• [Document segment]
# Disney Haunted Mansion & Halloween Screams Music



## Halloweiner (Oct 2, 2003)

If he has it on a YouTube video(s) just record it off from there yourself with Goldwave or something.


----------



## Trey Drysdale (Feb 6, 2010)

That was what I was thinking only I've done it before and I've noticed that during the process the audio looses quality and it doesn't sound as good. I am looking for a high quality version but thanks for the answer anyways.


----------



## Mr._Skellington (Jan 10, 2010)

I only have the soundtrack for The Haunted Mansion Holiday...

If you want that I'd be happy to send you the file.


----------



## Trey Drysdale (Feb 6, 2010)

Mr._Skellington, yes please I would love that! Thank You!


----------



## Mr._Skellington (Jan 10, 2010)

Alright, do you want the ride-through? Or the Scarols? Or Both?


----------



## Dminor (Jul 21, 2006)

I have all of the HM audio files, individual parts, instruments, voice cues, etc. PM me with your email and I'll post them to sendspace or something.


----------



## Trey Drysdale (Feb 6, 2010)

Mr._Skellington - could I have both please, that would be great!


----------



## Mr._Skellington (Jan 10, 2010)

Alright. Let me just get it set up...

EDIT: Just sent you a PM


----------



## Disneyguy115 (Sep 9, 2009)

Hey, here is the Halloween Screams Soundtrack  Enjoy

http://dl.dropbox.com/u/4103943/Halloween Screams.mp3


----------



## Trey Drysdale (Feb 6, 2010)

Wow! Disneyguy115 you have made my day! I cannot thank you enough for this soundtrack - perfect quality, just what I needed!


----------



## raylene.tavis (Oct 6, 2010)

Do you still have this available? I would love to get a copy 




Mr._Skellington said:


> Alright. Let me just get it set up...
> 
> EDIT: Just sent you a PM


----------



## DJ John (Sep 24, 2010)

raylene.tavis said:


> Do you still have this available? I would love to get a copy


Yeah, this would be great.

I'd be even more curious about the HM audio files, individual parts, instruments, voice cues, etc.


----------



## raylene.tavis (Oct 6, 2010)

*Copy...*

Any chance I could get a copy of this??



Trey Drysdale said:


> Wow! Disneyguy115 you have made my day! I cannot thank you enough for this soundtrack - perfect quality, just what I needed!

• [Data supplied]
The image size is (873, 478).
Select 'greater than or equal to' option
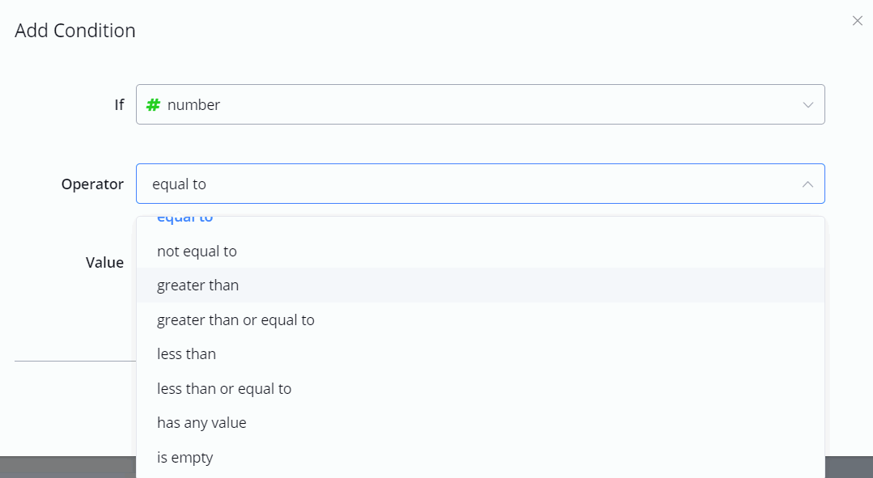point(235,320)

* * *

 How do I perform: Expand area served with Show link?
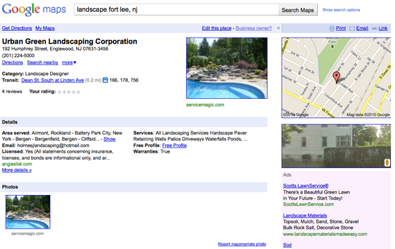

• [Exercise prompt]
Edit the Haunted Mansion thread from "Mr._Skellington, yes please" up to and including "Scarols? Or Both?", putting "full ride audio" in place of "ride-through". Use only the Haunted Mansion thread.

• [Reply]
Mr._Skellington, yes please I would love that! Thank You!


----------



## Mr._Skellington (Jan 10, 2010)

Alright, do you want the full ride audio? Or the Scarols? Or Both?